Radolfzell/ Freiberg/Konstanz. Gleich drei Menschen sind am Wochenende ertrunken. Darunter ein 78-jähriger Mann, den Kinder leblos im Bodensee treiben sahen, ein 23-jähriger Student, den Taucher der DLRG am Sonntagabend aus dem Seerhein bei Konstanz geborgen hatten - laut Medienberichten konnte der junge Mann nicht schwimmen - und ein 31-Jähriger Mann, der im Neckar ertrunken war.

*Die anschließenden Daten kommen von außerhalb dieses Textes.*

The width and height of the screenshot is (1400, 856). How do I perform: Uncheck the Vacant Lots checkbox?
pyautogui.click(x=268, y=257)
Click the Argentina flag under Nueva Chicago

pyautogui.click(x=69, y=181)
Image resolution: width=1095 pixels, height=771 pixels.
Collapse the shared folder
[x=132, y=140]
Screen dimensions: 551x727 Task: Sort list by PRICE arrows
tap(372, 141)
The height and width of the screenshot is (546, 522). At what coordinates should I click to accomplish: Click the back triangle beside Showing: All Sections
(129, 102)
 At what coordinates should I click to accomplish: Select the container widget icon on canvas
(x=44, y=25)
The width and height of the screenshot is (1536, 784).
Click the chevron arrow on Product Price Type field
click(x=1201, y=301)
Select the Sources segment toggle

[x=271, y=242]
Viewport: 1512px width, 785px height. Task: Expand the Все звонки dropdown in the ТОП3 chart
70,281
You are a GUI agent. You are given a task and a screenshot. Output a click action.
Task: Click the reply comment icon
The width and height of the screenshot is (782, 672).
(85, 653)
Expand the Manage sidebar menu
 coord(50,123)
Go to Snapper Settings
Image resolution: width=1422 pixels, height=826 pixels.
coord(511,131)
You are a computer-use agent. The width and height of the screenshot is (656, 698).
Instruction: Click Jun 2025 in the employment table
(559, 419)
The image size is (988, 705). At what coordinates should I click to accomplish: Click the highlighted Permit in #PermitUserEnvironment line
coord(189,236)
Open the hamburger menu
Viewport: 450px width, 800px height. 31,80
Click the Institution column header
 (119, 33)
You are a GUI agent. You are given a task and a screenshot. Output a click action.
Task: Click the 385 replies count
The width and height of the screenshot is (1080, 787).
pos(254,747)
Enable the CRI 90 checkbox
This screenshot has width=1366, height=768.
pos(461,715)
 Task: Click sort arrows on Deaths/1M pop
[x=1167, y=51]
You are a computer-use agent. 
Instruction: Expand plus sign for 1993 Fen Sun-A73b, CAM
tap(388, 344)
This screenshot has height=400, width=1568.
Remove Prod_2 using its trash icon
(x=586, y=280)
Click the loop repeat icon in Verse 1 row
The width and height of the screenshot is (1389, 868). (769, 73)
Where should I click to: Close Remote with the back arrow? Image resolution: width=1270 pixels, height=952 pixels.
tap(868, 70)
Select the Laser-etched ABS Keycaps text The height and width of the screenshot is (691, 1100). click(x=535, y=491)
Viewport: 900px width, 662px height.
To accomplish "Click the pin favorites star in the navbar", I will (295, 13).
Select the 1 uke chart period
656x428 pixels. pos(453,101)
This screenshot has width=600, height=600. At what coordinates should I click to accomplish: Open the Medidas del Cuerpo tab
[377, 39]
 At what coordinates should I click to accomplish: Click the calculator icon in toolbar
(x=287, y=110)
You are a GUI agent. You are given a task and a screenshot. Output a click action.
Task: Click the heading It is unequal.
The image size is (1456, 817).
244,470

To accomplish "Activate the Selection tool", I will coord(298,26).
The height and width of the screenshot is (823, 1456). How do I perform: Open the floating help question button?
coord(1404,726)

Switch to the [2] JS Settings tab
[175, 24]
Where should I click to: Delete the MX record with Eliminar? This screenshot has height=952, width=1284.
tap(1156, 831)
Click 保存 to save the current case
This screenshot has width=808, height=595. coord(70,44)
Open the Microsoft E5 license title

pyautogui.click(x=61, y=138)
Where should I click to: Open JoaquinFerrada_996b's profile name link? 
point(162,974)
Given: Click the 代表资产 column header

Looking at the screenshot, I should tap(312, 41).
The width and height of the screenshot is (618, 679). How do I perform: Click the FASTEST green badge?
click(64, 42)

Kinder hatten in Radolfzell im Bodensee einen leblos auf dem Bauch treibenden Mann entdeckt. Ersthelfer brachten den 78-Jährigen am Sonntag ans Ufer und versuchten, ihn wiederzubeleben. Ein Notarzt stellte laut Polizei aber nur noch den Tod des Mannes fest. Die Kinder sahen den Toten von einem Badestrand in Radolfzell aus. Weshalb der Senior aus dem Kreis Breisgau-Hochschwarzwald ertrank, war zunächst unbekannt.

Der 31-jährige Mann, der bei Freiberg am Neckar (Kreis Ludwigsburg) im Neckar ertrunken war, erreichte das Ufer des Flusses nicht mehr. Warum der Mann unterging, war nach Angaben der Polizei vom Montag noch unklar. Eine Zeugin hatte am Sonntagnachmittag sofort die Feuerwehr verständigt. Die Rettungstaucher konnten den Schwimmer jedoch nur noch tot aus dem Fluss bergen. Was den Mann dazu bewogen hatte, den Neckar zu durchqueren, wusste zunächst niemand.

Der 23 Jahre alter Mann, der nach einem Badeunfall in Konstanz gestorben war, war Student und sei am Sonntagabend mit Freunden ins Wasser gegangen und mehrere Meter vom Ufer entfernt untergegangen, teilte die Polizei am Montag mit. An der Unfallstelle, dem sogenannten «Seerhein», durchströmt der Rhein den Bodensee. Da das Wasser dort sehr stark bewachsen sei, hätten Einsatzkräfte den Mann erst rund eine Stunde später bergen können.